I was going to bring you receipts on what was the probable cause (historically, it hasn’t been wages and benefits), but when I requested the Exit Interview reports I learned FCPS stopped doing them in 2018.
If FCPS Human Relations Department isn’t asking the departing employees why they are leaving, how can they fix whatever the issues are that may be causing the exodus?
The last time I read an Exit Interview was in 2016. At that time some of the reasons for departure where: retiring, moving, dissatisfied with school placement, lack of recognition, too big a workload, pursing a different career and of course, leaving for better salary or benefits.

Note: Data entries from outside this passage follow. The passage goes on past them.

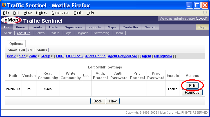Viewport: 210px width, 117px height.
Task: Click the Agent Range(IPv6) link
Action: coord(123,56)
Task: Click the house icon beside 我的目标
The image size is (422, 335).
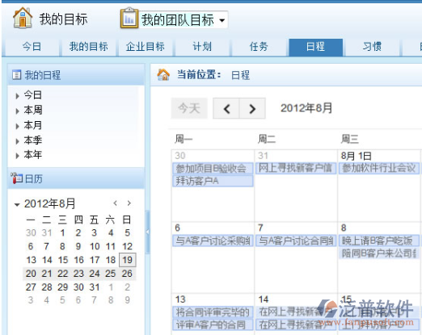Action: coord(23,18)
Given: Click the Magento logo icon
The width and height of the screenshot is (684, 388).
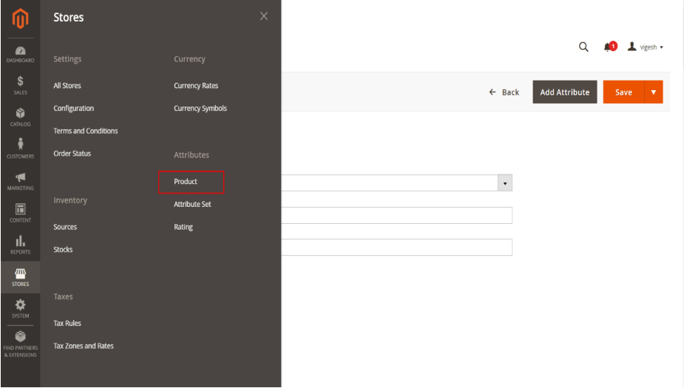Looking at the screenshot, I should click(x=20, y=17).
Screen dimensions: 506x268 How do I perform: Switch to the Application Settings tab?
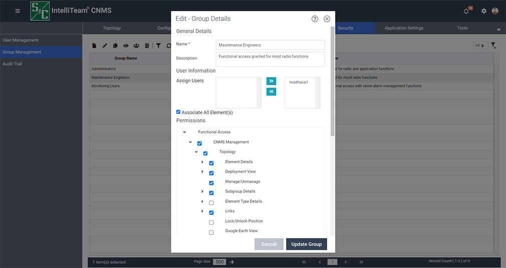(404, 28)
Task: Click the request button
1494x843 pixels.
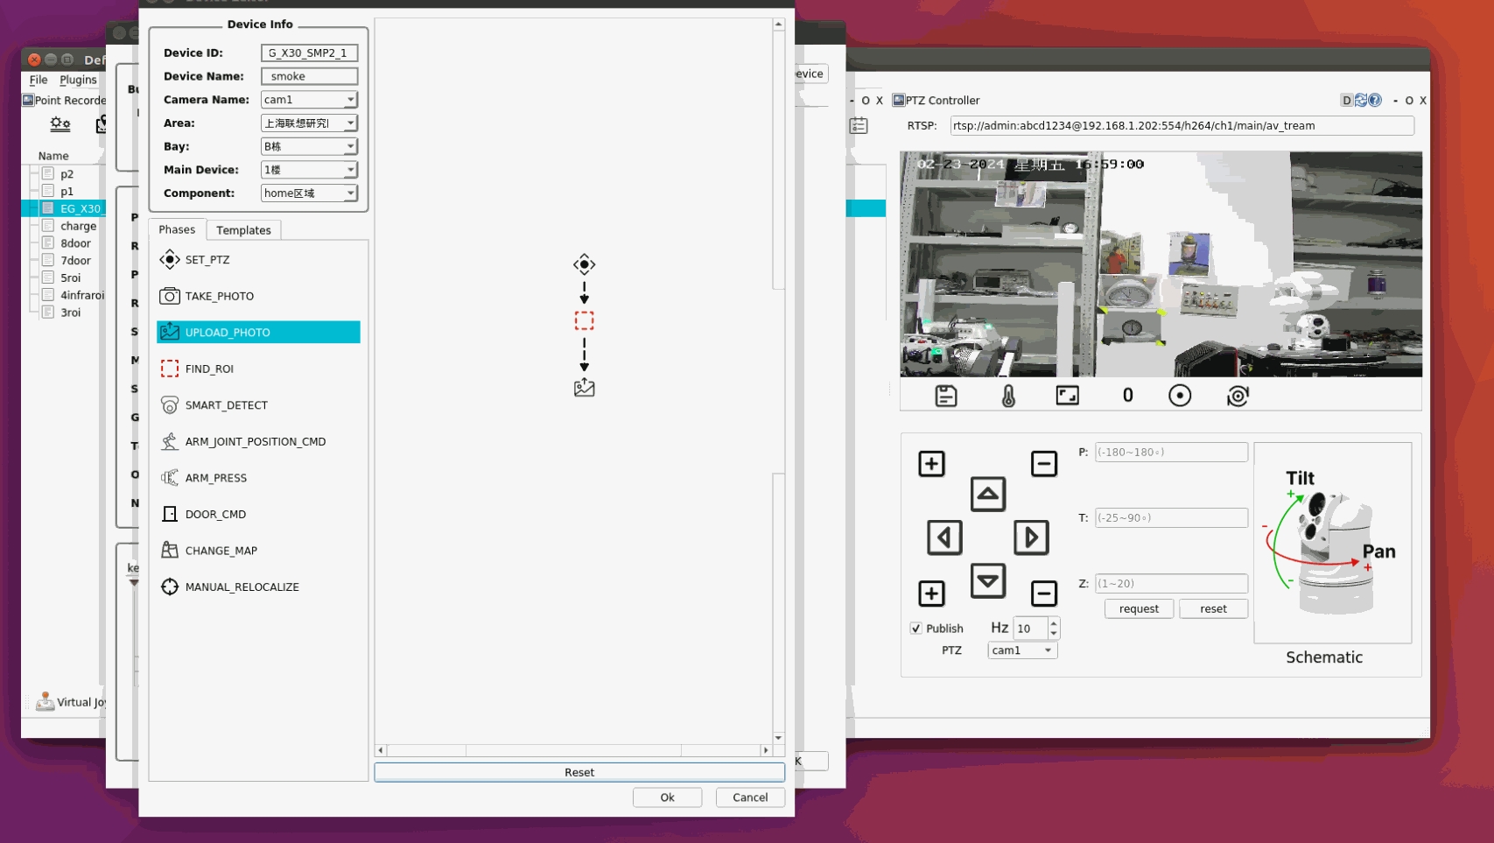Action: coord(1138,609)
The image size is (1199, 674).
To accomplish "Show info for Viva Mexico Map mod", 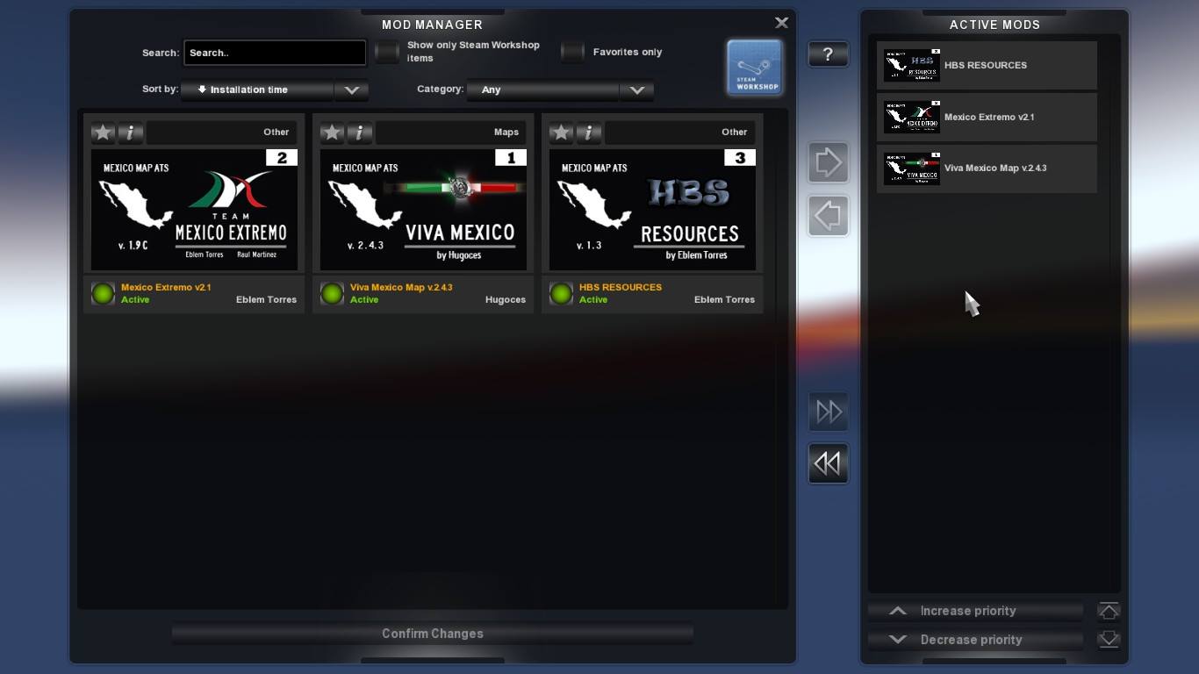I will coord(360,133).
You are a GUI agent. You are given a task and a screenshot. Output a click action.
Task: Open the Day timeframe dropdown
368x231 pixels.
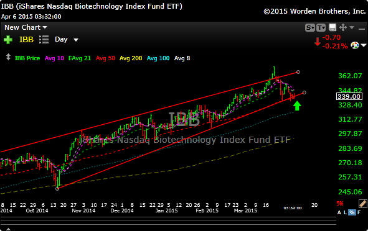(67, 39)
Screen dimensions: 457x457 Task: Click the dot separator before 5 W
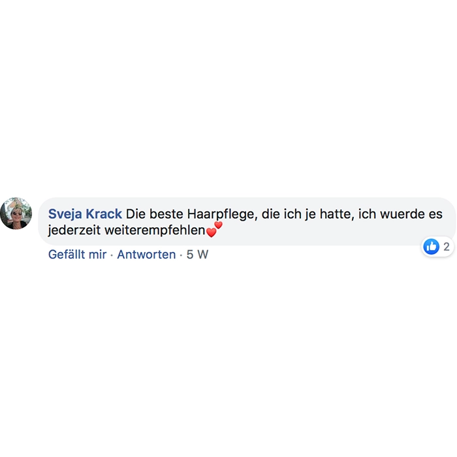181,255
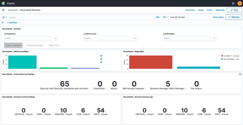Click the Add filter link

(x=12, y=23)
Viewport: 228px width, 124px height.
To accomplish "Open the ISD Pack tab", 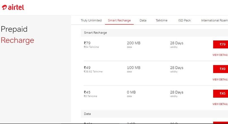I will click(184, 20).
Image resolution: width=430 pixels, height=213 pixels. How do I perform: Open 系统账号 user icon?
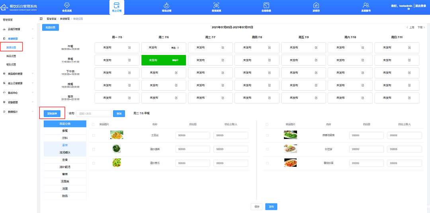[366, 6]
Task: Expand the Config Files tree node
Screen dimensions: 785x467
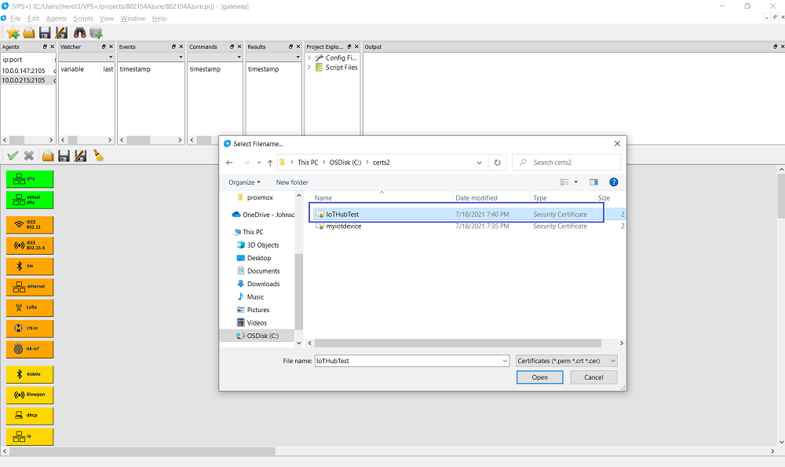Action: 309,57
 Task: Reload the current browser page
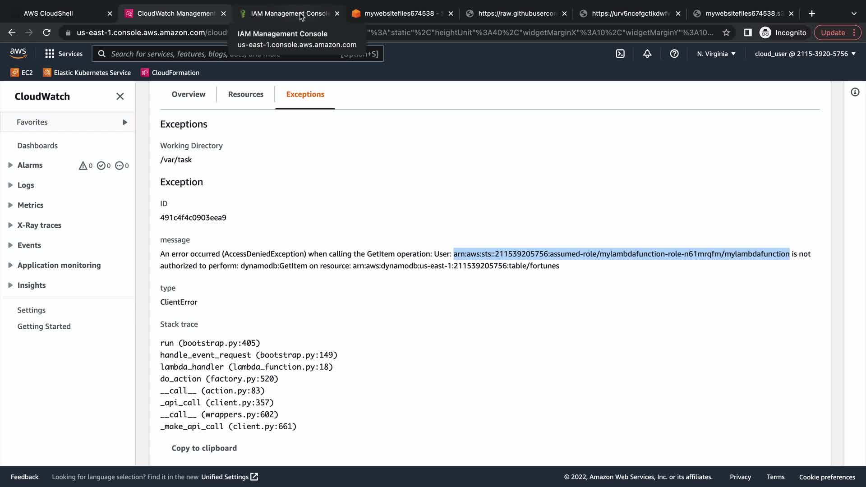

The reasons checked were all over the board. What was obvious from reviewing the report at that time, was most people were NOT leaving because they felt underpaid, and this was before all the raises started kicking in.
There are three sample pages from 2016 at the bottom of this article to give you an understanding of what FCPS used to be interested in learning when an employee left. I can’t understand – kidding – yes, I can understand why they stopped asking.
If they kept asking the wage question and most of those leaving weren’t citing “wages” as the reason, then it must be something systemic and structural. Something “they” were causing that wasn’t about funding – AND, they’d have to admit to the public that low wages wasn’t really a teacher concern.
Work environment, curriculum content, time spent on assessments, workload, all those easier to avoid systemic problems would have to be addressed if discovered to be the reasons employees were leaving like rats from a sinking ship. The only “systemic” problem FCPS appears focused on is systemic racism and I’ve seen no data that supports the claim.
In the August 4, 2021 Board of Education meeting Agenda, Item 5.01 you will find “Staffing Changes.” They appear on the Agenda for every regular meeting. These staff changes reflect 3 teachers are retiring, 15 teachers are resigning, and 38 new teachers were hired. That’s for a single month.
How can FCPS address “systemic” issues without trying to discover what they are? Why aren’t the Superintendent, FCPS Administration and our Board of Education doing more to find out? Why is FCPS labeling “racism” as a systemic problem without the data to back it up?
According to the most recent documents, resignations are up 21% from the prior year and we still have left to count who may resign or retire in September. Now that FCPS has announced dehumanizing mask wearing will once again be required in August, will more retire or resign by the September meeting?
Students, teachers and staff are leaving FCPS at alarming rates. Superintendent Alban and the Board of Education don’t appear to be interested in preventing their flight.